The main takeaway is a new dataset of roughly 7.3k raw frames of cans on water, pulled from ASV videos and expanded with ten augmentations to about 57k images. No prior open set targets this exact viewpoint and object, so the collection itself addresses a clear gap for marine cleanup robots that need to spot small reflective targets at distance under glare and ripples. The benchmarks compare standard detectors and trackers on this data, with YOLOv11 plus ByteTrack noted for stable tracks and YOLOv11 plus SAHI for better far-field recall. That practical orientation is the paper's strength. It ties the experiments directly to single-can pickup missions rather than generic object detection. The authors keep the focus narrow and report concrete pipeline choices instead of broad claims about new architectures. The 12x performance lift over generic datasets is the headline number, and if the training distribution really matches deployment, it would show why domain data matters here. The soft spots are in the verification. The abstract states the gain but gives no precision-recall numbers, no error bars, and no breakdown of how the generic baseline was constructed or tested. It is also unclear whether the raw videos captured enough extreme glare, ripple, or partial submersion cases, or if the augmentations added realistic variation instead of artifacts. Without distribution stats or an external real-world test set, the measured improvement could be an in-distribution effect. Annotation quality and inter-annotator agreement are not discussed either. This paper is for groups building ASV vision systems for environmental monitoring or debris collection. A reader who needs a starting point for surface-can detection would find the data and the basic benchmarks useful even before the experiments are tightened. It deserves peer review because the dataset fills the stated gap and the work is grounded in a real mission profile rather than abstract benchmarks. Send it out with requests for the missing metrics and a clearer account of how the augmentations were validated against actual operating conditions.

Referee Report

2 major / 2 minor

Summary. The manuscript introduces the CANSURF dataset of ~7.3k raw ASV-view images of surface-level aluminum cans, expanded via ten augmentation types to ~57k images, and benchmarks YOLOv11-based detection and tracking pipelines (including combinations with ByteTrack and SAHI). It claims that training YOLOv11 on CANSURF yields a 12x performance boost over generic datasets, with YOLOv11+ByteTrack providing stable tracks and YOLOv11+SAHI improving far-field recall, filling a gap as the first open dataset for this specific viewpoint and target.

Significance. If the reported gains are reproducible and the dataset distribution matches real ASV conditions, this work provides a practical resource for marine debris detection in autonomous clean-up missions. The contribution lies in domain-specific data collection and straightforward benchmarking rather than novel algorithms; the absence of prior open datasets for aluminum cans on water from surface level makes the release potentially useful for reproducible evaluation in robotics and CV applications.

major comments (2)

[Abstract] Abstract: The central claim that 'Training YOLOv11 on CANSURF boosts performance 12x over generic datasets' is presented without any supporting quantitative metrics (e.g., mAP, precision, recall values), baseline numbers from the generic datasets, error bars, or statistical tests.

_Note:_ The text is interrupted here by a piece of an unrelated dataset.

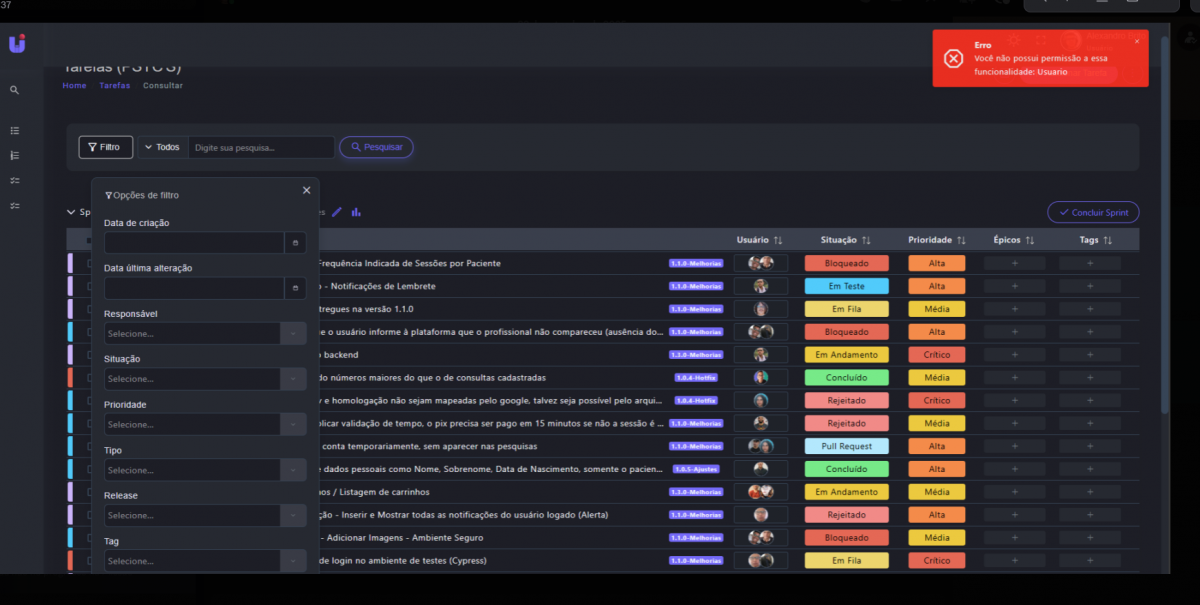Click the pencil edit icon beside the sprint
Image resolution: width=1200 pixels, height=605 pixels.
pyautogui.click(x=337, y=212)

This absence leaves the headline result unverified and load-bearing for the paper's assertion of the dataset's value.
[Experiments] Experiments / Benchmark section: No distribution statistics, failure-case analysis, or external real-world test set is provided to substantiate that the ~7.3k raw frames plus the ten augmentation types produce a training distribution representative of actual ASV conditions (glare, ripples, partial submersion). Without this, the measured gains risk being an in-distribution artifact rather than evidence of practical utility.

minor comments (2)

[Abstract] The abstract mentions 'stronger multi-object accuracy under' but the sentence appears truncated; clarify the exact condition or metric being referenced.
[Dataset] Annotation quality and inter-annotator agreement are not discussed; adding a brief description of the annotation protocol would improve reproducibility.

Simulated Author's Rebuttal

2 responses · 0 unresolved

We thank the referee for the constructive feedback on our manuscript. We address each major comment point by point below, indicating where revisions will be made to strengthen the paper.

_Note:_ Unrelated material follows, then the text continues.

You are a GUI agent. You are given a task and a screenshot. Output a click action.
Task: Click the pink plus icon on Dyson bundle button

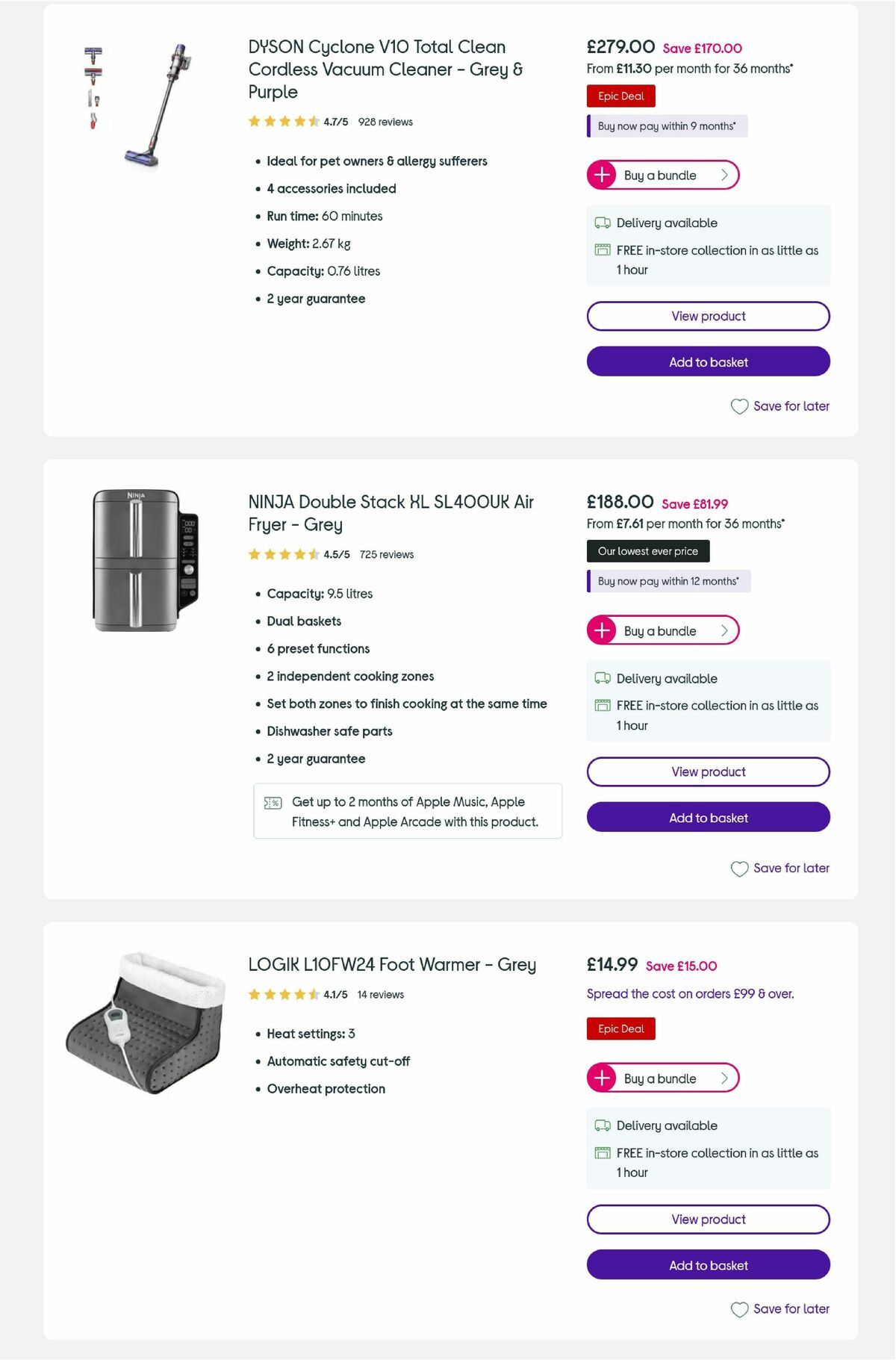pyautogui.click(x=603, y=175)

read point-by-point responses

Referee: [Abstract] Abstract: The central claim that 'Training YOLOv11 on CANSURF boosts performance 12x over generic datasets' is presented without any supporting quantitative metrics (e.g., mAP, precision, recall values), baseline numbers from the generic datasets, error bars, or statistical tests. This absence leaves the headline result unverified and load-bearing for the paper's assertion of the dataset's value.

Authors: We agree that the abstract would benefit from explicit quantitative support for the reported performance gain. In the revised manuscript, we will update the abstract to include the specific metrics underlying the 12x claim, such as the mAP@0.5 and mAP@0.5:0.95 values for YOLOv11 trained on CANSURF versus the generic baselines, along with the corresponding precision and recall figures. These numbers are already detailed in the experiments section and will now be referenced directly in the abstract for immediate verifiability. revision: yes
Referee: [Experiments] Experiments / Benchmark section: No distribution statistics, failure-case analysis, or external real-world test set is provided to substantiate that the ~7.3k raw frames plus the ten augmentation types produce a training distribution representative of actual ASV conditions (glare, ripples, partial submersion). Without this, the measured gains risk being an in-distribution artifact rather than evidence of practical utility.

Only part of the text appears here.